It looks like the terraform is using an older 4 x AWS provid Prefect Community #ask-community

It looks like the terraform is using an older 4.x ...

jason

05/07/2024, 5:34 PM

It looks like the terraform is using an older 4.x AWS provider. Any plans to upgrade to 5.x? https://github.com/PrefectHQ/prefect-recipes/blob/main/devops/infrastructure-as-code/aws/tf-prefect2-ecs-agent/main.tf

Dylan

05/07/2024, 6:18 PM

Hey Jason, we can definitely look into this 👍 Would you mind opening an issue on the repo?

jason

05/07/2024, 6:19 PM

Are you guys actively maintaining these repos?

Dylan

05/07/2024, 6:29 PM

As far as I am aware we are, we are

Dylan

05/07/2024, 6:29 PM

But looking closer at this specific example, you may be interested in our terraform provider: https://github.com/PrefectHQ/terraform-provider-prefect

jason

05/07/2024, 6:30 PM

Is that what we should use to spin up resources for prefect?

jason

05/07/2024, 6:30 PM

cc @Zach Munro

Dylan

05/07/2024, 6:31 PM

We have a few different ways depending on your preference (we also have a helm chart for example)

Dylan

05/07/2024, 6:32 PM

But for terraform yes the provider is our recommended way

jason

05/07/2024, 6:40 PM

Ok, do you have an example of how we'd use the provider to create a worker pool?

Edward Park

05/07/2024, 6:47 PM

hey @jason - each of these repos serve different use cases, based on what you might need: • you can use the prefect-recipes repository (which you originally linked to) as example implementations for running our older agents in certain non-k8s container environments, like ECS + using Terraform as the configuration • if you’re looking to spin up a workers in k8s, you could use our prefect-helm charts, which offer charts for workers, agents, and a prefect-server. workers/agents only run your flows, but require • if you’re looking to create Prefect Cloud objects, like workspaces and work pools, use the terraform provider - note that this project is still in active development and we’re still adding Prefect object support ◦ for ex., work pools can be configured with the

prefect_work_pools

terraform resource

jason

05/07/2024, 6:48 PM

We want to use fargate (no k8s) running a worker pool in our aws account

Edward Park

05/07/2024, 6:57 PM

got it. i would definitely take a look at our

worker

Fargate recipe, which should give you a good example of the necessary TF / AWS resources (eg. iam, execution policy, ecs cluster/service) you may need to tweak it a bit for your specific requirements, but our recipes are created from working examples that we’ve set up with our users/customers https://github.com/PrefectHQ/prefect-recipes/tree/main/devops/infrastructure-as-code/aws/tf-prefect2-ecs-worker

jason

05/07/2024, 6:58 PM

Ok, so just use the terraform template. We were on that path already will give it a shot. cc @Zach Munro

👍 1

jason

05/07/2024, 8:55 PM

Made some progress but now running into this when the ECS task tries to run a deployment: https://github.com/PrefectHQ/prefect/issues/11637 @Edward Park

Edward Park

05/07/2024, 9:00 PM

hmm. do you have the full output?

jason

05/07/2024, 9:01 PM

Failed to submit flow run 'a8411c17-0f0e-40c4-b0e8-062dc7b02b1c' to infrastructure.

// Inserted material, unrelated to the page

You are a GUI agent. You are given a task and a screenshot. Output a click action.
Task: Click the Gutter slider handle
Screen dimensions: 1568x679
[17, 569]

Traceback (most recent call last):

File "/usr/local/lib/python3.10/site-packages/prefect/workers/base.py", line 904, in _submit_run_and_capture_errors

result = await self.run(

File "/usr/local/lib/python3.10/site-packages/prefect_aws/workers/ecs_worker.py", line 639, in run

) = await run_sync_in_worker_thread(

File "/usr/local/lib/python3.10/site-packages/prefect/utilities/asyncutils.py", line 136, in run_sync_in_worker_thread

return await anyio.to_thread.run_sync(

File "/usr/local/lib/python3.10/site-packages/anyio/to_thread.py", line 33, in run_sync

return await get_asynclib().run_sync_in_worker_thread(

File "/usr/local/lib/python3.10/site-packages/anyio/_backends/_asyncio.py", line 877, in run_sync_in_worker_thread

return await future

File "/usr/local/lib/python3.10/site-packages/anyio/_backends/_asyncio.py", line 807, in run

result = context.run(func, *args)

File "/usr/local/lib/python3.10/site-packages/prefect_aws/workers/ecs_worker.py", line 755, in _create_task_and_wait_for_start

self._wait_for_task_start(

File "/usr/local/lib/python3.10/site-packages/prefect_aws/workers/ecs_worker.py", line 1033, in _wait_for_task_start

raise type(code, (RuntimeError,), {})(reason)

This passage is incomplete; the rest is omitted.